Review of Deep-Learning-Based Object Detection
The two-stage detection method is also called region-based object detection, and the region can be treated as a candidate proposal. This framework matches the human visual mechanism to a certain extent. First, the entire image is roughly scanned (the generation of candidate frames), and it then focuses on the region of interest for category subdivision and location fine-tuning.
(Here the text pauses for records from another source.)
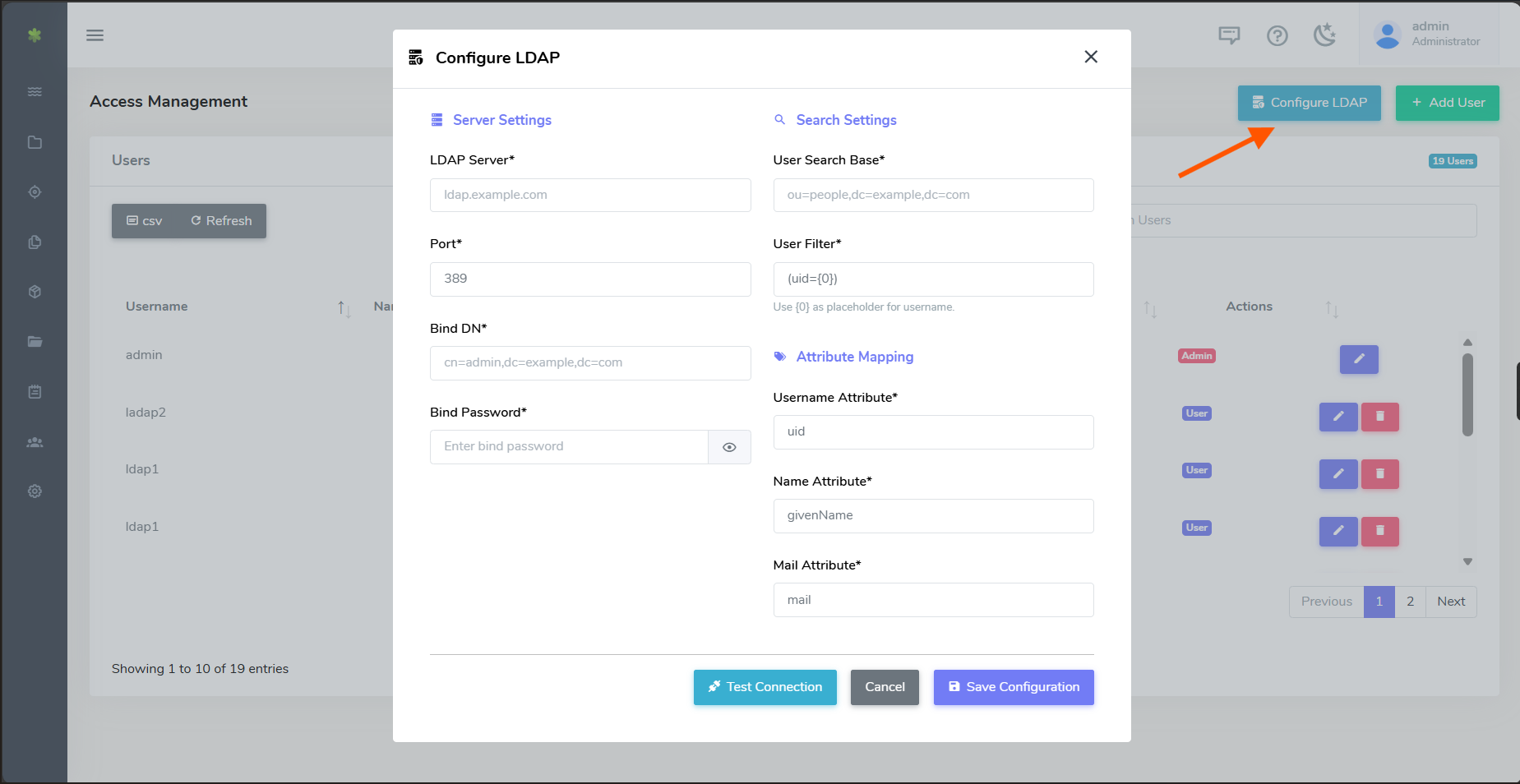Close the Configure LDAP dialog
The image size is (1520, 784).
(x=1091, y=57)
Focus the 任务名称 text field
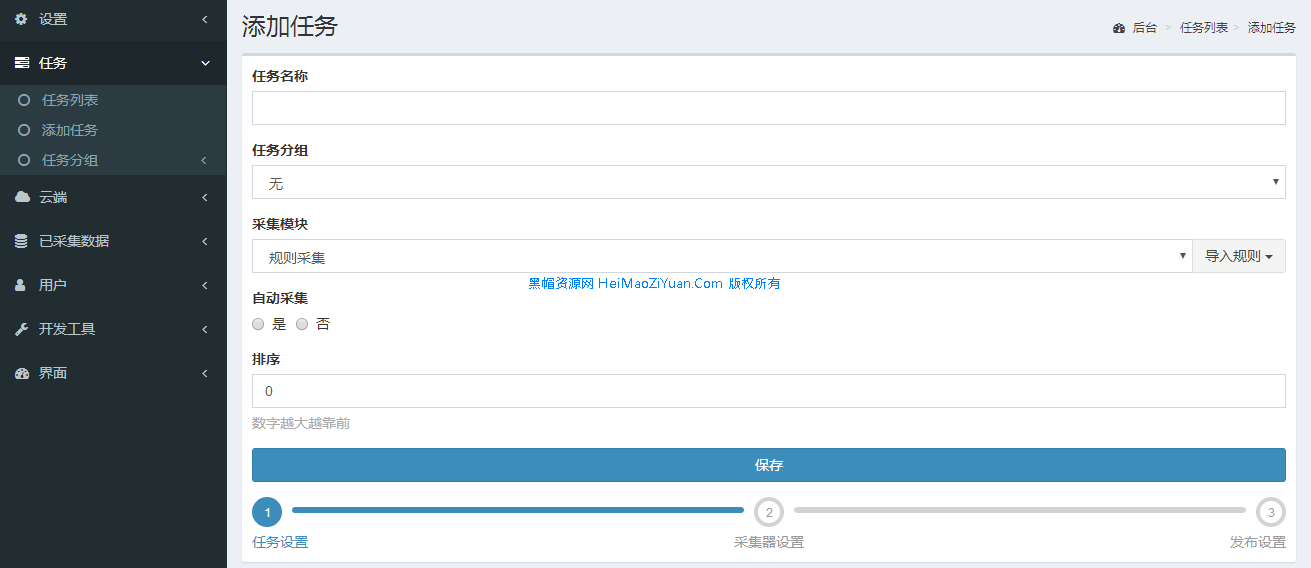 point(768,108)
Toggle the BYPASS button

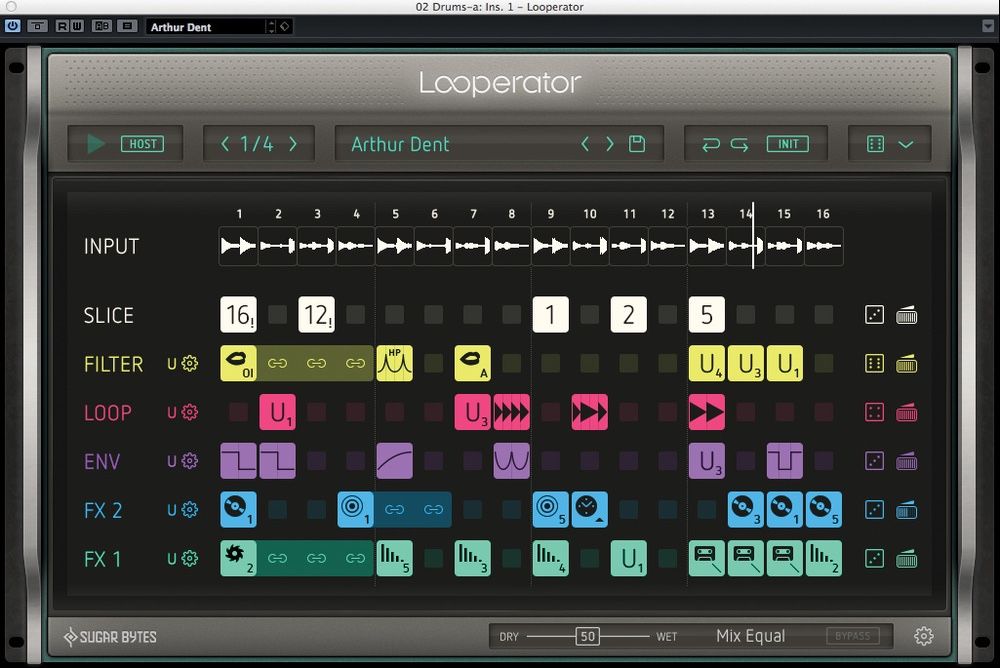coord(853,636)
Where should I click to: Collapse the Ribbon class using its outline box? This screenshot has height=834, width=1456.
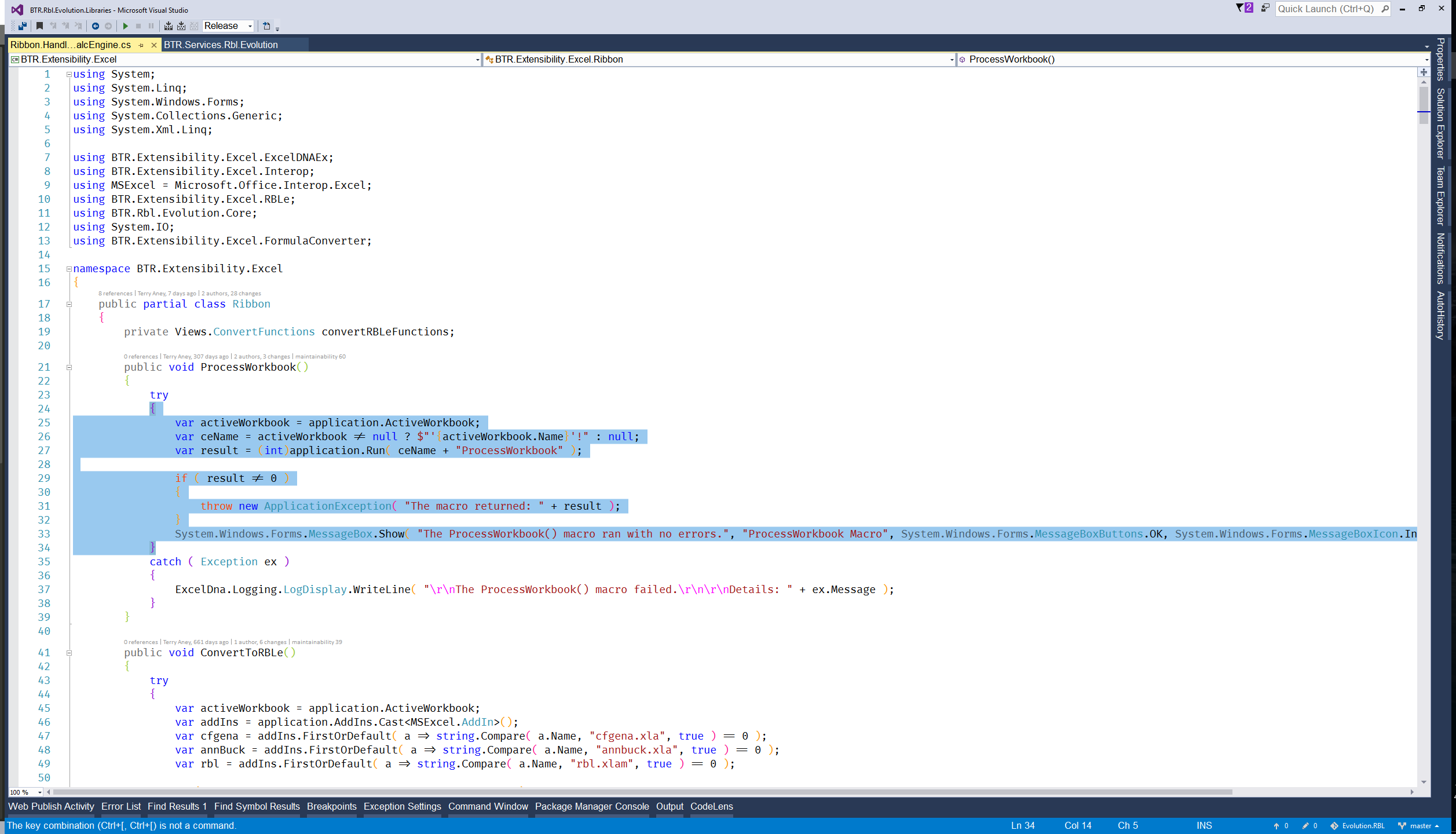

Figure 1.6 lists some milestones in the development process of the two-stage detection framework.
RCNN is the most famous work in the two-stage detection method, proposed by Girshick et al. in 2014 . The subsequent two-stage detection algorithm is improved based on RCNN. As shown in Figure 1.6(a), the training of RCNN contains the following steps:
- 1. Through region proposal algorithms generate category-independent candidate boxes;
- 2. Crop all the candidate boxes from the original image and scale them to a uniform size (e.g., 227x227). Use these samples to fine-tune CNN (e.g., AlexNet ) to obtain the convolutional features of each candidate box. The CNN needs to be pre-trained on ImageNet .
- 3. Use CNN to extract convolutional features to train a set of class- specific linear support vector machine (SVM)  for classification;
- 4. Use CNN-extracted convolutional features to train category-specific bounding box regression to fine-tune the location of the candidate box.
Despite high detection performance, RCNN has three limitations. First, its offline training process has multiple stages, which are completely individual from each other. Second, its training process needs high computational costs and GPU memory. Third, its inference is not efficient enough. The main reason for the inefficiency is the need to extract features separately for each candidate box, without feature share mechanism.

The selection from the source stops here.